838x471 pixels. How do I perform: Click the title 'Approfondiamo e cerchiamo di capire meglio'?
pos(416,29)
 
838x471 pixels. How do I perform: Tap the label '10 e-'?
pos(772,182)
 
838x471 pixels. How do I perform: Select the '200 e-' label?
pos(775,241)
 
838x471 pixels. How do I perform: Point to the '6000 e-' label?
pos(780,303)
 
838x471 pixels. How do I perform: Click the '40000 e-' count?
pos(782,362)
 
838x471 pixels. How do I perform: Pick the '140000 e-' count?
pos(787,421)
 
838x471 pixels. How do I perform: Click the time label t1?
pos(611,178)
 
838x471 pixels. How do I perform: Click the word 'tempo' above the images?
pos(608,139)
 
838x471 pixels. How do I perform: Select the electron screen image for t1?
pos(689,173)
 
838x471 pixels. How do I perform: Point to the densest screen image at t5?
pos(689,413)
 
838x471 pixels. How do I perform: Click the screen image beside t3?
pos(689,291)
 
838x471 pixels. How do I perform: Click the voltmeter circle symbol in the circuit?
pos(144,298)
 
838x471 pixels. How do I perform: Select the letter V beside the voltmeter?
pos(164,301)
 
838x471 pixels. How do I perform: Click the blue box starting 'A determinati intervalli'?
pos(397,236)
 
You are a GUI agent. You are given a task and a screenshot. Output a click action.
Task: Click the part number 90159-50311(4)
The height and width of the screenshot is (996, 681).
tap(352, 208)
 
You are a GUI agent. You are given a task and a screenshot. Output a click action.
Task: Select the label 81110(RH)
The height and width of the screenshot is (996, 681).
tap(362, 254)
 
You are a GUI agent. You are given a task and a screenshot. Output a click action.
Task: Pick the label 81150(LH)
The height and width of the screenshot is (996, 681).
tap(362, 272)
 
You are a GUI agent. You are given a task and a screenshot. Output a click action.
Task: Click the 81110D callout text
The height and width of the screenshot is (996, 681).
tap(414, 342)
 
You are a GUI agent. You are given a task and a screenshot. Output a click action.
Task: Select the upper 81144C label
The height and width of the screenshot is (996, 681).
==========
■ TASK PROMPT ■
Print every one of the records above again, word for word and line for line, without changing anything.

■ RESPONSE ■
838x471 pixels. How do I perform: Click the title 'Approfondiamo e cerchiamo di capire meglio'?
pos(416,29)
 
838x471 pixels. How do I perform: Tap the label '10 e-'?
pos(772,182)
 
838x471 pixels. How do I perform: Select the '200 e-' label?
pos(775,241)
 
838x471 pixels. How do I perform: Point to the '6000 e-' label?
pos(780,303)
 
838x471 pixels. How do I perform: Click the '40000 e-' count?
pos(782,362)
 
838x471 pixels. How do I perform: Pick the '140000 e-' count?
pos(787,421)
 
838x471 pixels. How do I perform: Click the time label t1?
pos(611,178)
 
838x471 pixels. How do I perform: Click the word 'tempo' above the images?
pos(608,139)
 
838x471 pixels. How do I perform: Select the electron screen image for t1?
pos(689,173)
 
838x471 pixels. How do I perform: Point to the densest screen image at t5?
pos(689,413)
 
838x471 pixels. How do I perform: Click the screen image beside t3?
pos(689,291)
 
838x471 pixels. How do I perform: Click the voltmeter circle symbol in the circuit?
pos(144,298)
 
838x471 pixels. How do I perform: Select the letter V beside the voltmeter?
pos(164,301)
 
838x471 pixels. How do I perform: Click the blue box starting 'A determinati intervalli'?
pos(397,236)
 
You are a GUI agent. You are given a task and a screenshot. Output a click action.
Task: Click the part number 90159-50311(4)
The height and width of the screenshot is (996, 681).
tap(352, 208)
 
You are a GUI agent. You are given a task and a screenshot. Output a click action.
Task: Select the label 81110(RH)
The height and width of the screenshot is (996, 681).
tap(362, 254)
 
You are a GUI agent. You are given a task and a screenshot. Output a click action.
Task: Pick the label 81150(LH)
The height and width of the screenshot is (996, 681).
tap(362, 272)
 
You are a GUI agent. You are given a task and a screenshot. Output a click action.
Task: Click the 81110D callout text
The height and width of the screenshot is (996, 681).
tap(414, 342)
 
You are a GUI agent. You are given a task and a screenshot. Output a click action.
Task: Select the upper 81144C label
The height and width of the screenshot is (996, 681).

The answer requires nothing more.